Another highlight of our unique programs is the experiential Tu B’Shvat learning at Camp Alonim. We take our K-6 Graders to an environment that has the same eco-system as Israel and engage our entire school community in various hands-on activities outdoors at the magnificent Brandeis-Bardin Campus. This is truly the embodiment of “teaching by doing”. In this way, the big ideas of Tu B’Shvat of caring for our environment, preserving nature and continuing God’s work of creation are learned not only through textbooks but through planting saplings, hiking and learning about plants, engaging in Teva (nature) scavenger hunts, and immersing in the beauty all around to be able to appreciate nature’s gifts to us.
This will be our second annual Tu B’Shvat trip to Camp Alonim and although we heard positive feedback from teachers, students and parents on how valuable this day was, it wasn’t until we had to cancel the trip last year due to weather, that we realized the impact this experiential learning had on our students. This year, we look forward to creating more memories and connecting deeply with our commitment to taking care of this earth Midor L’Dor-from generation to generation.
Often former students of Stephen S. Wise Temple Elementary School come to visit and reminisce about their favorite Jewish holiday performance and upon their recollection they immediately break into a song, a dance, or a speaking part they still remember. I love those moments because, in essence, this is exactly what we want to instill in our children-an enduring love and affection towards Judaism.
Director of Hebrew/Judaic Studies
This week has been a flurry of activity for teachers and students. Teachers worked hard all day Tuesday on report cards, meeting with administrators one-on-one, and planning as grade levels. Students came back Wednesday to present long term projects, rehearse for Tu B’Shvat, and jump back into math, reading, science and social studies. We are particularly proud of our 3rd Graders for their incredible talent and diligence in preparing their Tu B’Shvat performance. Our 4th Graders have been demonstrating scholarly behavior as they explore the relationship between structures of power and change in California History and delve in to the Mission period. In 6th Grade, some students presented architectural designs as they integrated their understanding of proportion, measurement and percentage. First Graders presented their community worker projects and demonstrated knowledge of the tools, actions, language and responsibilities of members of different disciplines. Second Graders explored the ethical issues and different perspectives of the Civil Rights Movement and the legacy of Martin Luther King, Jr.

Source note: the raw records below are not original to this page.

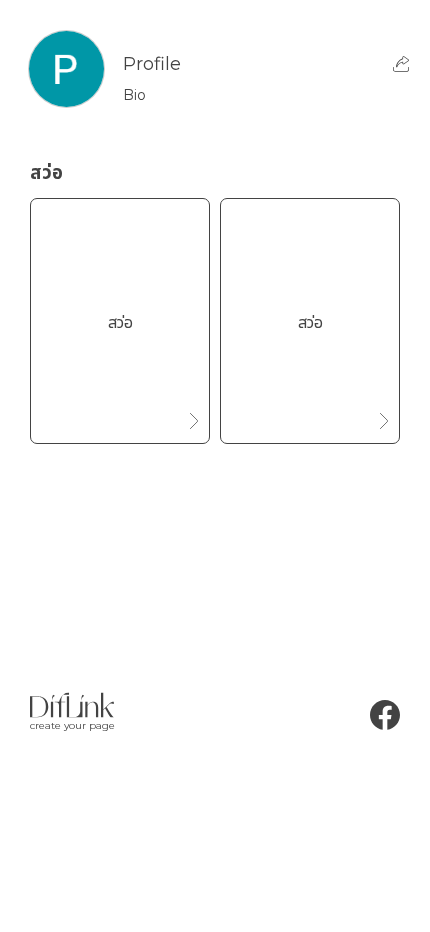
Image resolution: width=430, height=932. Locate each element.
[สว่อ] (120, 412)
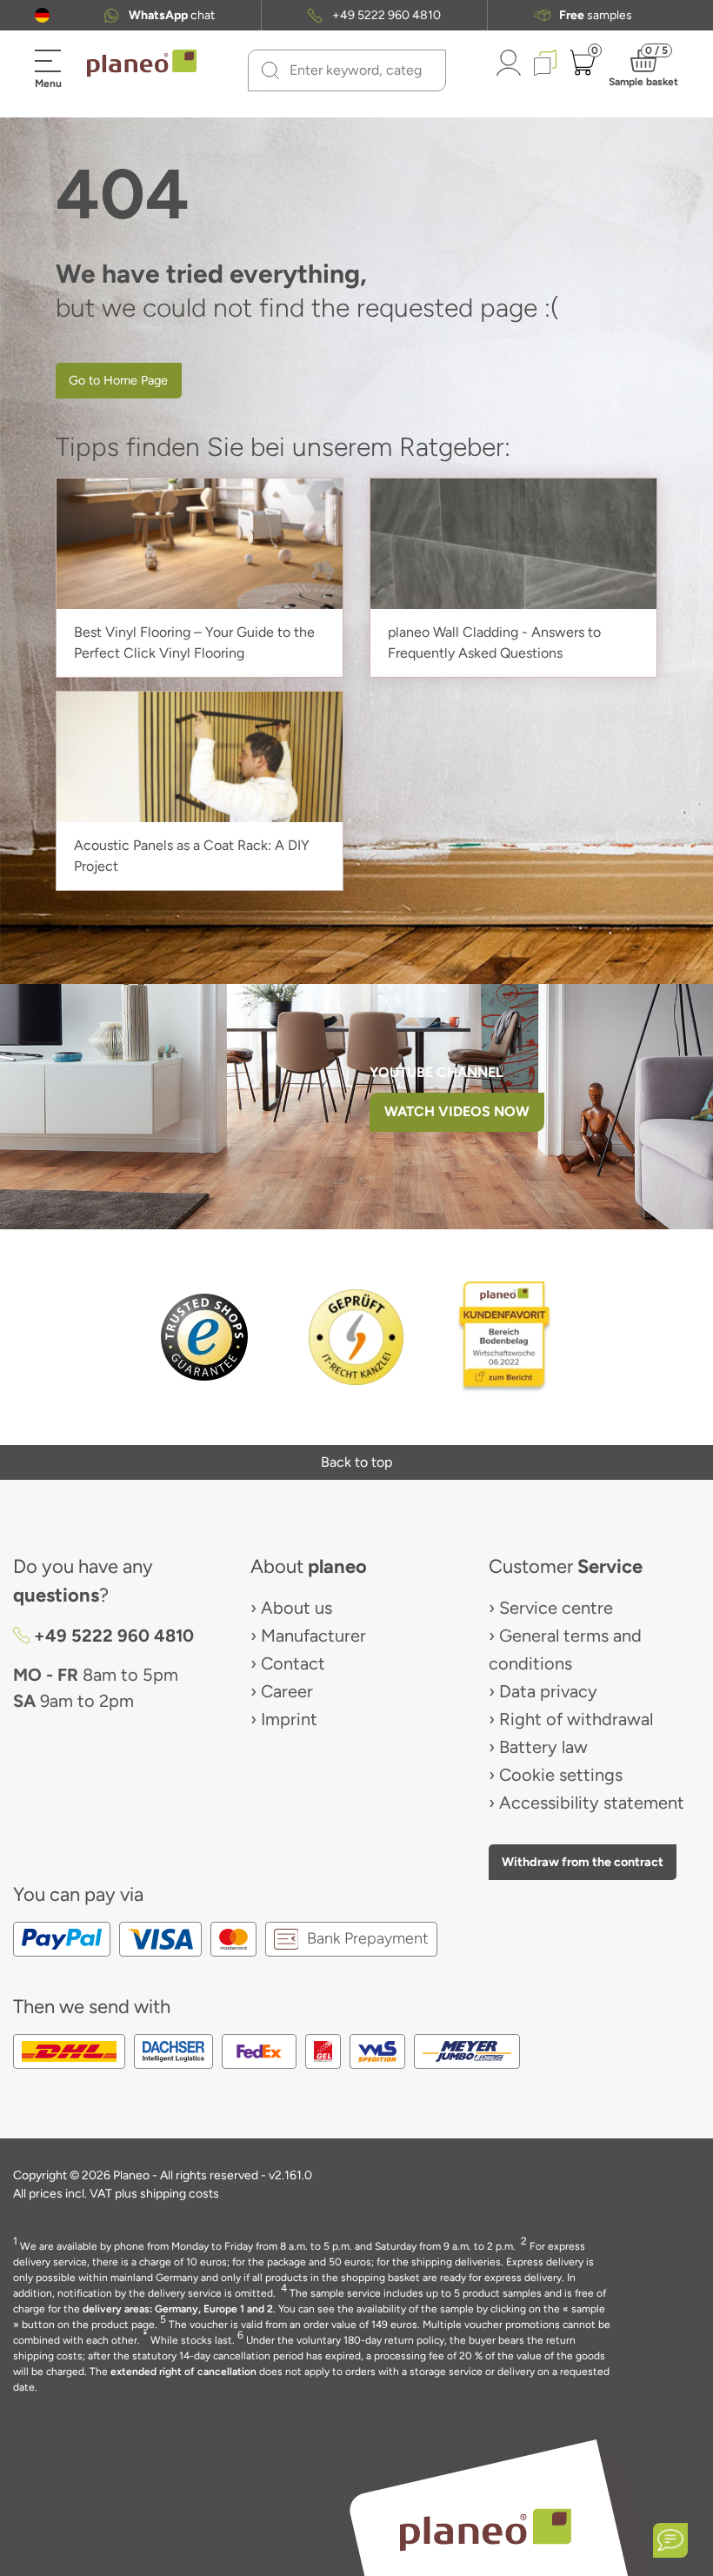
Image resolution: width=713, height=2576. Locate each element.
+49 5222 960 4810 (386, 16)
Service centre (556, 1607)
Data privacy (548, 1691)
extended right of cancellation (183, 2371)
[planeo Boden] (485, 2528)
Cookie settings (561, 1774)
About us (296, 1607)
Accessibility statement (591, 1802)
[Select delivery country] (42, 15)
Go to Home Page (118, 380)
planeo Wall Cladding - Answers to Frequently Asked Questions (494, 642)
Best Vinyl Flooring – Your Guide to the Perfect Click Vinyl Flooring (194, 642)
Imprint (289, 1719)
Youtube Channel (436, 1072)
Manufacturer (313, 1635)
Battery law (543, 1746)
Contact (293, 1663)
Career (287, 1691)
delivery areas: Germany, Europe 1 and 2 (178, 2309)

We continue to work on finding commonalities across the subject areas using Universal Themes such as power, change, systems, patterns and structures. Students are beginning to make interdisciplinary connections and apply critical thinking skills throughout the curriculum. We look forward to delivering report cards to 6th Grade at the end of the month and to K-5 by February 14. It has been amazing to see the growth in individual students this year, as well as the maturity of whole classes. Their academic, emotional and spiritual development is evidenced in thoughtful work, and is something in which teachers, students and parents should take great pride.